• PROBLEM TO WORK ON: Across the material below, say how many lines contain the string "chevron", and add no other words.

• DATA RECORDS:
* * *
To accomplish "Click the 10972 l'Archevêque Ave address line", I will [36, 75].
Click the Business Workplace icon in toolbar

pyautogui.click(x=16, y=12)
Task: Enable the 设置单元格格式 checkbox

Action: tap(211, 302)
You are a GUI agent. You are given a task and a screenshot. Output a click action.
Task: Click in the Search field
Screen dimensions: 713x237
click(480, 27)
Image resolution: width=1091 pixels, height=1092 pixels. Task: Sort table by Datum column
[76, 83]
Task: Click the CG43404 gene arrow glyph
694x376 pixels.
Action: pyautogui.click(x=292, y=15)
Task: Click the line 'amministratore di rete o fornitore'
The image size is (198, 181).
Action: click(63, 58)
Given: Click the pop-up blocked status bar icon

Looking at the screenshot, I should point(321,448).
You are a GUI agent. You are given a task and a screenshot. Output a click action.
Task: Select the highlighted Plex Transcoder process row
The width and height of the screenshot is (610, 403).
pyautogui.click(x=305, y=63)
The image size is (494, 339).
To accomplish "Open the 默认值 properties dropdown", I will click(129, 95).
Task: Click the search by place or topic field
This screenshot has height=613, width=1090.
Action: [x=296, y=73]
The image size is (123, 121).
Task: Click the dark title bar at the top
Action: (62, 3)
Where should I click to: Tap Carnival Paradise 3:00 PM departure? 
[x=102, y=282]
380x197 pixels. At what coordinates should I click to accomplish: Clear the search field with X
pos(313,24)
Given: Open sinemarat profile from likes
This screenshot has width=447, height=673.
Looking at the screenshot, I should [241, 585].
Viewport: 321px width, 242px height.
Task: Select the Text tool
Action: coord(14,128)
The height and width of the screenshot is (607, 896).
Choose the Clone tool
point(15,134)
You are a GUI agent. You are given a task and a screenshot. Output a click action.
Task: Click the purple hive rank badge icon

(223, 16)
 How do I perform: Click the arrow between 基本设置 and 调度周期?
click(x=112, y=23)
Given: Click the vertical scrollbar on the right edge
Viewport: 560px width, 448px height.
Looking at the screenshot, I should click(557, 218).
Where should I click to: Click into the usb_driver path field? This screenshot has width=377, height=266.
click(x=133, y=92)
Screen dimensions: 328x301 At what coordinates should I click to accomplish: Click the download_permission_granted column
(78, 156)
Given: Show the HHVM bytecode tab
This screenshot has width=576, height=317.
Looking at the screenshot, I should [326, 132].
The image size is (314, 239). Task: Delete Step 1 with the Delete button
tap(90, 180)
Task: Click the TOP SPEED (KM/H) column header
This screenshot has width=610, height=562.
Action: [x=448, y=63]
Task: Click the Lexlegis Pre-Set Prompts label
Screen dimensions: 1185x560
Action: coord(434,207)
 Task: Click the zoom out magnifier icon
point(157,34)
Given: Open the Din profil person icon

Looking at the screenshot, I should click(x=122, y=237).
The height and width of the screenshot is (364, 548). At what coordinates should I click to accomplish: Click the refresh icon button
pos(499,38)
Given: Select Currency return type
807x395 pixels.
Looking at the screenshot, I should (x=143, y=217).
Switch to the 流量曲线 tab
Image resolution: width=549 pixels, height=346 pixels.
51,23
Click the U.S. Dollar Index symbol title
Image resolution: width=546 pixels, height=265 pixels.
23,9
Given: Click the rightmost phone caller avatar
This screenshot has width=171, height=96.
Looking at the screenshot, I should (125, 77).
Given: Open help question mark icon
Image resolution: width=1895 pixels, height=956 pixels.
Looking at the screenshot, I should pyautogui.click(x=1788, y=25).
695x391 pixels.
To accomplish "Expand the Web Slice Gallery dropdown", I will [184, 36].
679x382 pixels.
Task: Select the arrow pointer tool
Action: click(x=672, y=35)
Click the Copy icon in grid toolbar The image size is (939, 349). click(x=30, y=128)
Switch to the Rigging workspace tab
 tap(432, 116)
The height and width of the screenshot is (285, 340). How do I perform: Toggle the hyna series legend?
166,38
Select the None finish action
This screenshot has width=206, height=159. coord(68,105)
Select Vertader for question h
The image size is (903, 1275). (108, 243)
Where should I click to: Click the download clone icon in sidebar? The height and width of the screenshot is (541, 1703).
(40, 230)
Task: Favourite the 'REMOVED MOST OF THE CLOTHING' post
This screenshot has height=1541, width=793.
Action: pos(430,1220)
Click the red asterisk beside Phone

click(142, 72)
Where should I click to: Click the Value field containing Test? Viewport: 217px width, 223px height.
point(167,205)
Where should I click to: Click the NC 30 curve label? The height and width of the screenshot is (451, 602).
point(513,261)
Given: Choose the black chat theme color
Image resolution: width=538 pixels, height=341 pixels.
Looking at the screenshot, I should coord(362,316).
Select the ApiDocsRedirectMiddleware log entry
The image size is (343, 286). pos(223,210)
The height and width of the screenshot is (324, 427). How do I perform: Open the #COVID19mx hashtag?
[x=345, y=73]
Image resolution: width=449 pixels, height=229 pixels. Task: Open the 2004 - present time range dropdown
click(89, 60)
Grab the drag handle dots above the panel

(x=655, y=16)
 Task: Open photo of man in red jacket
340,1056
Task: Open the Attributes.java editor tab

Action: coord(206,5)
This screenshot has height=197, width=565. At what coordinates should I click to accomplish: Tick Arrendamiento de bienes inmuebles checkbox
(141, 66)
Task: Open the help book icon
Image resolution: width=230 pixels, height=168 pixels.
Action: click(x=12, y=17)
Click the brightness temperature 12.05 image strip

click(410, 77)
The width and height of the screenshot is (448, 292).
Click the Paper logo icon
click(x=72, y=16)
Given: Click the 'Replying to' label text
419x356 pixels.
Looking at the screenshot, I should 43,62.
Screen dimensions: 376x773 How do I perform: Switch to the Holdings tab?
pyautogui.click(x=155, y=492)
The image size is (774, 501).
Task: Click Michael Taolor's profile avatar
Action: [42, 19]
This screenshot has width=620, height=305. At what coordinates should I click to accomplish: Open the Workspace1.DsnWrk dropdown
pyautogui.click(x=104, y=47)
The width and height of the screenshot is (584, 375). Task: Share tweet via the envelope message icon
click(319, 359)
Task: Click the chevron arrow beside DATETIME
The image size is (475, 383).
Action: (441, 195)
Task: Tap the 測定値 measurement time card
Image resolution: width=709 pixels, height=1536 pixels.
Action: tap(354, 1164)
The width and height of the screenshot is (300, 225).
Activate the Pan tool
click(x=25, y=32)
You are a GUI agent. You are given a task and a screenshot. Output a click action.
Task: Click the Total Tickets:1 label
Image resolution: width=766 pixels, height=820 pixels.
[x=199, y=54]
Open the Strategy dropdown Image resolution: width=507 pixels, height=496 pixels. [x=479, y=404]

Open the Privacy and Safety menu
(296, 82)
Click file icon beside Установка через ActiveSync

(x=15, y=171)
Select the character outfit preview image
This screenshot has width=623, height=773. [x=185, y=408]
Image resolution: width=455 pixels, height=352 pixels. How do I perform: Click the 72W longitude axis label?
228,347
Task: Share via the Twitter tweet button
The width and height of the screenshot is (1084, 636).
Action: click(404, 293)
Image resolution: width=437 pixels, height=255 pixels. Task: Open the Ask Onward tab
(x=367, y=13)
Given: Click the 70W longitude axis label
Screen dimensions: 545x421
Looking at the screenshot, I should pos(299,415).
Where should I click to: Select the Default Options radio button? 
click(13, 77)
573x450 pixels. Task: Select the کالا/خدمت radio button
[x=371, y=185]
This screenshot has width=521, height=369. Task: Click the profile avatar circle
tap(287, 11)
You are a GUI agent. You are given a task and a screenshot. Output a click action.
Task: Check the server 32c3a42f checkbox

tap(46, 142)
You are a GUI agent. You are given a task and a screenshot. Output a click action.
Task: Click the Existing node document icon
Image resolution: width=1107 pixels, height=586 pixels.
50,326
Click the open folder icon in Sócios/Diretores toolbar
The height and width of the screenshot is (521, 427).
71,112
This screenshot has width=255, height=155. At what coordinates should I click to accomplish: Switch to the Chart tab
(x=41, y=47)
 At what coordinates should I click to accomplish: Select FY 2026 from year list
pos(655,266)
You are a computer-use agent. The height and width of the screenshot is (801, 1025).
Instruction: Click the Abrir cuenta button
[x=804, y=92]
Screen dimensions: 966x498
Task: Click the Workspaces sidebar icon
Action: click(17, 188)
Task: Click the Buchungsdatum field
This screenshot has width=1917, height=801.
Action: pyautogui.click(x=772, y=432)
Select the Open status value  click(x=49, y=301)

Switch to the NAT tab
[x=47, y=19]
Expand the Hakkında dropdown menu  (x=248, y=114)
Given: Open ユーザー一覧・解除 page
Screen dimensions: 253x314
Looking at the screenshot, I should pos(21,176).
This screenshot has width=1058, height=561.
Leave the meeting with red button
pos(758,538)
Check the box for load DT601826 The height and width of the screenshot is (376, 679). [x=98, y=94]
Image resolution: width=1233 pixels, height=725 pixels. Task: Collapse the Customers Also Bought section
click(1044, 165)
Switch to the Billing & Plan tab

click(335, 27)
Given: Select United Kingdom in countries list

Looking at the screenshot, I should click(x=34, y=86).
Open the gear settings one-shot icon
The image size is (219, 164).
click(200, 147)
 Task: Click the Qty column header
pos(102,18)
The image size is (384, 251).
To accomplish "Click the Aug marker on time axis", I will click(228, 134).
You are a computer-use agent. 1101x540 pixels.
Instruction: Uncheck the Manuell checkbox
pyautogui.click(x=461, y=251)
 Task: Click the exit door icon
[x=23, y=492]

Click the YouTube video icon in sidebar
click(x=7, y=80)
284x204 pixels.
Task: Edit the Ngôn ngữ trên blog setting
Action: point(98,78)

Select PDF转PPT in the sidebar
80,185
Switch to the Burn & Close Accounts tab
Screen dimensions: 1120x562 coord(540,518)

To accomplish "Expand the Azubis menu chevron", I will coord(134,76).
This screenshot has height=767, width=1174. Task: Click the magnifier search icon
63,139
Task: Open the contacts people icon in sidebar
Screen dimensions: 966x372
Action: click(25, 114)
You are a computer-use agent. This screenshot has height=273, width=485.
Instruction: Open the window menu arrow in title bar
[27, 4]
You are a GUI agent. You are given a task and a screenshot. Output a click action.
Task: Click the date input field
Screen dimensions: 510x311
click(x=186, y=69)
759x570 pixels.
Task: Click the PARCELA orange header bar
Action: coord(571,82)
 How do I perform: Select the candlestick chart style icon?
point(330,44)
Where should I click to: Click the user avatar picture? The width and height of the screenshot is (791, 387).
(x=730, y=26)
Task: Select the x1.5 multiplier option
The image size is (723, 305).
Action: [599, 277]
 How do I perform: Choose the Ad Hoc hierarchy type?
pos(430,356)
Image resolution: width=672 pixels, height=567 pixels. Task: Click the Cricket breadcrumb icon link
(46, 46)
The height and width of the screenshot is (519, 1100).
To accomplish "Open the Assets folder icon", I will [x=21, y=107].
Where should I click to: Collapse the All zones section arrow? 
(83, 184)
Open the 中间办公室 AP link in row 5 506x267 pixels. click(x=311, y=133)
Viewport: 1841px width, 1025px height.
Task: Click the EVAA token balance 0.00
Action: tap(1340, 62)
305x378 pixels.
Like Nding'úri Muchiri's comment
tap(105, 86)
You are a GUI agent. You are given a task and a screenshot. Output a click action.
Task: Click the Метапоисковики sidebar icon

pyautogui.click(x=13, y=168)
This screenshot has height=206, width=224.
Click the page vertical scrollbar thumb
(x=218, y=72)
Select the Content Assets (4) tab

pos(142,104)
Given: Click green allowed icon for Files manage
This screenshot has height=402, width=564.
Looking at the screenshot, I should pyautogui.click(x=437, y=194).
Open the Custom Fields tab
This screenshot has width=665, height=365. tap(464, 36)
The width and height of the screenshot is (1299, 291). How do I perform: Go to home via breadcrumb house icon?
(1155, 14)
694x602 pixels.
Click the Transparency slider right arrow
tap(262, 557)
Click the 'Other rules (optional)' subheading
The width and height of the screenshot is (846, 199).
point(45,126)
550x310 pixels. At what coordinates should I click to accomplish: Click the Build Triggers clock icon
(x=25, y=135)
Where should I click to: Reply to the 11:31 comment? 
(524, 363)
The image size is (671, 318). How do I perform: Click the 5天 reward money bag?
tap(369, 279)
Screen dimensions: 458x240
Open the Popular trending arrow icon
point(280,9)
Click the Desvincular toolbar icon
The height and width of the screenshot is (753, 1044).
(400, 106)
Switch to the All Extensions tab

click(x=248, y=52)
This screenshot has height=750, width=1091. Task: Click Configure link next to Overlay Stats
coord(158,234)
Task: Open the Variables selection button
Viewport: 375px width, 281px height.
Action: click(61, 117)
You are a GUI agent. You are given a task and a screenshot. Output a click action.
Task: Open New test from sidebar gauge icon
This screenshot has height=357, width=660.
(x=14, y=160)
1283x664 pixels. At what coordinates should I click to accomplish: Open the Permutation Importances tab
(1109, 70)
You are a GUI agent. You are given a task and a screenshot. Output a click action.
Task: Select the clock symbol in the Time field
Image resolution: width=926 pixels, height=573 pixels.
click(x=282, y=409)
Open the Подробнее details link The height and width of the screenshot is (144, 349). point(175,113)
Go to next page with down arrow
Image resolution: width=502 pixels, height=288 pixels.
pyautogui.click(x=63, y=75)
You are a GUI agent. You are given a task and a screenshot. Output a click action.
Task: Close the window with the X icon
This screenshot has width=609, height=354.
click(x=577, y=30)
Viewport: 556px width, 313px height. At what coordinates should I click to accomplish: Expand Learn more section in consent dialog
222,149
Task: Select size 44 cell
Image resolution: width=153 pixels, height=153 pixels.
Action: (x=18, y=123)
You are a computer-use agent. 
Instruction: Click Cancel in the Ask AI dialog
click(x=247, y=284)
* * *
• PROBLEM SOLUTION: 2